**** Text segment

Hence the conversation around venture in the US has become - “How do we find and back the next $100B to $500B company”, while the question in the Indian domestic market still remains - “How do we find and back the next $1B to $5B company”. The benchmark for a successful exit in America is now polls apart from a successful exit in India, however the fund-sizes of American and Indian firms still have worked in lock-step which is where this dislocation of venture is happening. It becomes very hard to impossible to return a multiple on a $1B fund if the top outcomes in your portfolio are only worth $1B to $5B - even if a firm owns 20% of a $5B company that’s a 1x return on their fund. Finding multiple of these companies in a portfolio becomes very challenging, especially in a market like in India where there are still very few meaningful IPOs and M&A outcomes. It would not be feasible to assume an early-stage firm with a portfolio of 30 companies over 3 years would eventually have 5 $1B+ IPOs.
Therefore the multi-stage platform firms in India have two options: 1) drastically reduce their fund sizes to an amount where they can reasonably return a multiple investing in the Indian market alone; 2) go truly global and try to compete with the best in the west for the $100B outcomes. Drastically reducing one’s fund size or future fund size is not a very appealing prospect to most firms, primarily because it would mean reducing their management fees drastically. A venture firm organization runs its payroll and operations basis its’ management fees (typically 2% of the fund size annually) but if that were to be halved they would likely have to make major changes across the organization primarily impacting their personnel.
Hence trying to “crack it” in America has become the option many firms like Peak XV, Elevation Capital and Z47 have chosen. An interesting call-out here is that while these firms and their fund sizes might be outsized for the Indian market they would be considered mid-sized firms in this market, which only makes competing for the best companies even harder. It however isn’t impossible - Nexus Venture Partners has been focused on Indian & cross-border investments from its inception in 2006, partnering with technical founders leading early rounds for companies like bolt.new, fingerprintJS and firecrawl (all companies with no Indian connection). It is yet to be seen how the other Indian firms stand out and compete in the US long-term, though they all seem to have a fairly predictable entry-point - attending YC’s Demo Day and backing companies they meet there.

********
**** Entries supplied

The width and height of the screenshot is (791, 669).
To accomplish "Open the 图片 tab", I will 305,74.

********
**** Entries supplied

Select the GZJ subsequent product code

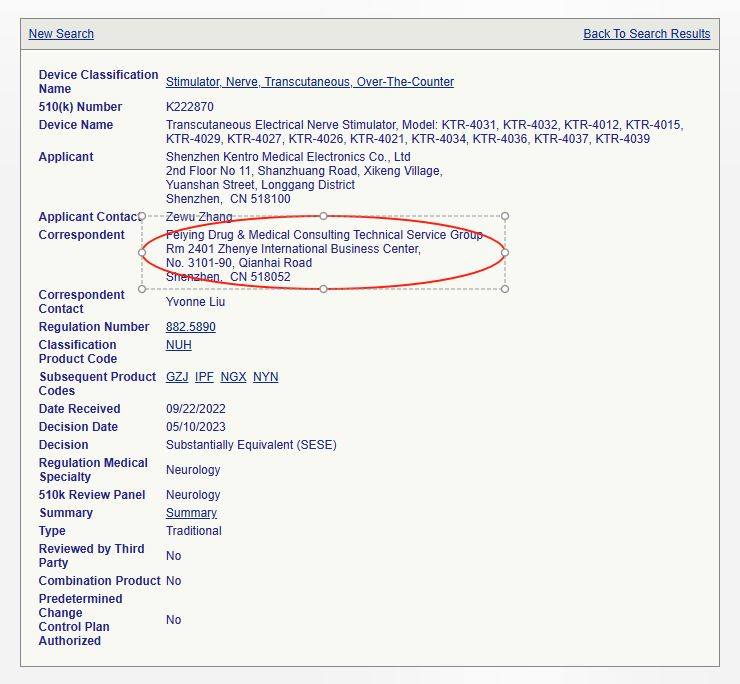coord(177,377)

********
**** Entries supplied

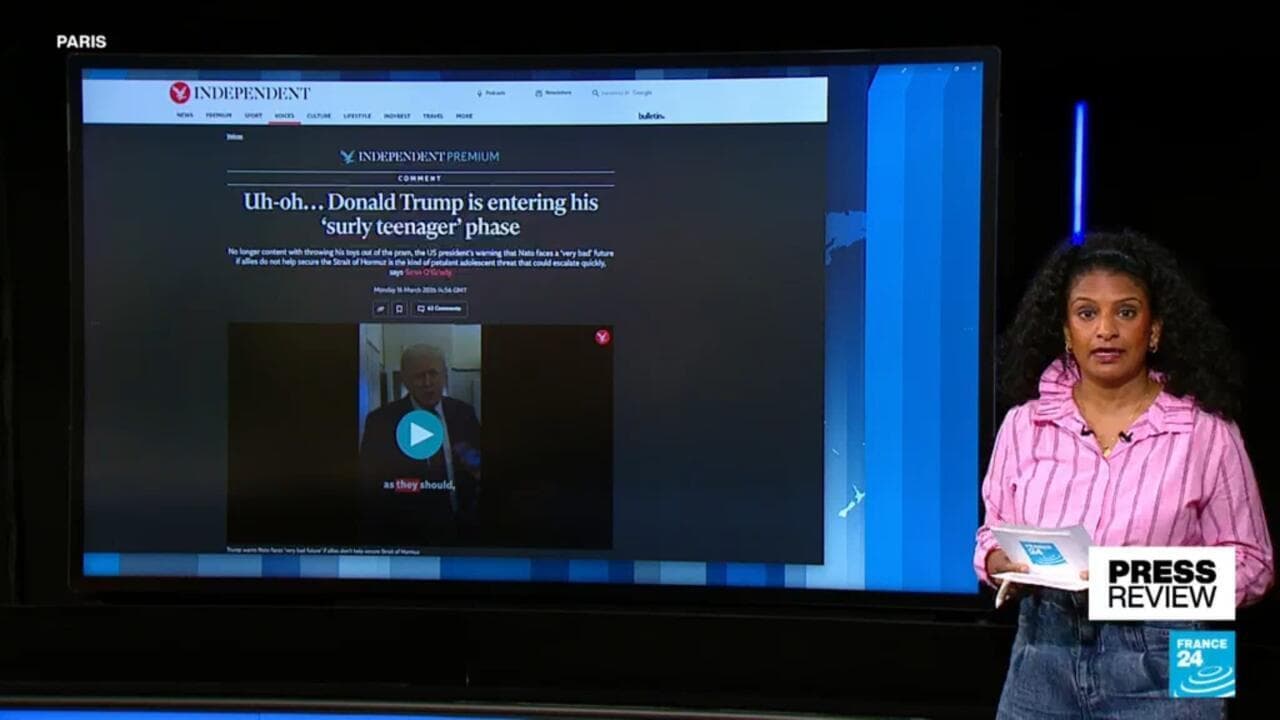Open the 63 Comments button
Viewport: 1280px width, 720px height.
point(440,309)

********

- [Your tasks]
[a] In the passage on Indian venture firms, write out everything from "Therefore the multi-stage" down to "impacting their personnel.".
[b] Decide whether each statement agrees with the passage on Indian venture firms. Answer yes or no and quote the deciding words.
(i) Venture firms' management fees are typically 2% of the fund size each year.
(ii) Nexus Venture Partners has focused on Indian and cross-border investments since its inception in 2006.
(iii) A firm that owns 20% of a $5B company gets a 3x return on a $1B fund.

- [Set of answers]
[a]
Therefore the multi-stage platform firms in India have two options: 1) drastically reduce their fund sizes to an amount where they can reasonably return a multiple investing in the Indian market alone; 2) go truly global and try to compete with the best in the west for the $100B outcomes. Drastically reducing one’s fund size or future fund size is not a very appealing prospect to most firms, primarily because it would mean reducing their management fees drastically. A venture firm organization runs its payroll and operations basis its’ management fees (typically 2% of the fund size annually) but if that were to be halved they would likely have to make major changes across the organization primarily impacting their personnel.

[b]
(i) Yes: "typically 2% of the fund size annually"
(ii) Yes: "Nexus Venture Partners has been focused on Indian & cross-border investments from its inception in 2006"
(iii) No: "even if a firm owns 20% of a $5B company that’s a 1x return on their fund"